*** SUPPLIED RECORDS Section Begins ***

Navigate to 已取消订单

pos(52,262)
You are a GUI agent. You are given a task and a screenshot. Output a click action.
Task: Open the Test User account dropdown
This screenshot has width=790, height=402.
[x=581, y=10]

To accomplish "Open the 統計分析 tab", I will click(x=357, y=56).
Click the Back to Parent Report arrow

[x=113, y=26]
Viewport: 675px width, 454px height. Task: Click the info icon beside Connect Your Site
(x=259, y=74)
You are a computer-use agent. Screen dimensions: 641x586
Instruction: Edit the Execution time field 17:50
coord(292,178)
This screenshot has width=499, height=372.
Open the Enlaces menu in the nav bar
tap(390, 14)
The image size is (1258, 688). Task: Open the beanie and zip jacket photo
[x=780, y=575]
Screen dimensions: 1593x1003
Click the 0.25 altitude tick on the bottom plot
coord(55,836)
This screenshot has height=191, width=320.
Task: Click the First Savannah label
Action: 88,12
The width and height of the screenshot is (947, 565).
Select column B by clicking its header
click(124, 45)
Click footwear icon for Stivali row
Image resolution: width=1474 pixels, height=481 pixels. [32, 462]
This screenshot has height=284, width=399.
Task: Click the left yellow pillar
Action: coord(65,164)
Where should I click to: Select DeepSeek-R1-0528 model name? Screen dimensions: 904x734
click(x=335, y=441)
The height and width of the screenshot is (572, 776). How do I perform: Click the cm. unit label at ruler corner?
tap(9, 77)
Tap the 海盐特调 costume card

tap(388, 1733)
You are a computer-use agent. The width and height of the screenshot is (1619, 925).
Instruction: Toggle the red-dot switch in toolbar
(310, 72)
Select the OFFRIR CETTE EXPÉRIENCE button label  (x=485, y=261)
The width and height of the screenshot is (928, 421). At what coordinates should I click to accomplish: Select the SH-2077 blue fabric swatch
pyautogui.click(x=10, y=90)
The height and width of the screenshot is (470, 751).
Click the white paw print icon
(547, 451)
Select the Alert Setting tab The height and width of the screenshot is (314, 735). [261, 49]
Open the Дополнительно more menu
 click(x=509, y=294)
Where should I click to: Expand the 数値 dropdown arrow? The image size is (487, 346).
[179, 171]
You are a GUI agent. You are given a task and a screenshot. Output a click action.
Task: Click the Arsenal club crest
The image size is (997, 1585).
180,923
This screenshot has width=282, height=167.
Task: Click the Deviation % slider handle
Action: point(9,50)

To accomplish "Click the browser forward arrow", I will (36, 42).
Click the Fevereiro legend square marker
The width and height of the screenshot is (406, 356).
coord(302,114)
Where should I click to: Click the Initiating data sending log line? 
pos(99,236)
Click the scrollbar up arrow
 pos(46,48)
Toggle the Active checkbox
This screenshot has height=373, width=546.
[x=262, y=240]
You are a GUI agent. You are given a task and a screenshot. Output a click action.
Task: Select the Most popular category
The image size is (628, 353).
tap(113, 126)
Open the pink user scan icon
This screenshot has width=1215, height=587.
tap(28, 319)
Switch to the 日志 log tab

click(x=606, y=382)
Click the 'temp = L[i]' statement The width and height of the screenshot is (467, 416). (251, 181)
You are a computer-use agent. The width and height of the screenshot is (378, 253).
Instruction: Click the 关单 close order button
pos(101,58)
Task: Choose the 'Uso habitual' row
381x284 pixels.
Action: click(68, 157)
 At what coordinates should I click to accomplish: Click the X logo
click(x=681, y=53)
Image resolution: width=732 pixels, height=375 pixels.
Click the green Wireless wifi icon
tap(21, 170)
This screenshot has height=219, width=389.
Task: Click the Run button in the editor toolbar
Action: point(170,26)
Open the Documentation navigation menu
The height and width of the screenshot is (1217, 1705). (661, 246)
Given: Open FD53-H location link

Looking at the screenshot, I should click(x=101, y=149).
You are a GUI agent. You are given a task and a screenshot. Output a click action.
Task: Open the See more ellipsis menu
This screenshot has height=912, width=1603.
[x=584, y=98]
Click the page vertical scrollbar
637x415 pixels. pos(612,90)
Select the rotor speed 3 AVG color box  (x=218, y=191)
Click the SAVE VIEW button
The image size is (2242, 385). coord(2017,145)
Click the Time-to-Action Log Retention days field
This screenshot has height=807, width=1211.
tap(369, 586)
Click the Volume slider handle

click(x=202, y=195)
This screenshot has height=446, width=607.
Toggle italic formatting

*** SUPPLIED RECORDS Section Ends ***

The required answer is each line of the data in which the word "computer" appears.

→ EXPECTED OUTPUT:
You are a computer-use agent. Screen dimensions: 641x586
You are a computer-use agent. The width and height of the screenshot is (1619, 925).
You are a computer-use agent. The width and height of the screenshot is (378, 253).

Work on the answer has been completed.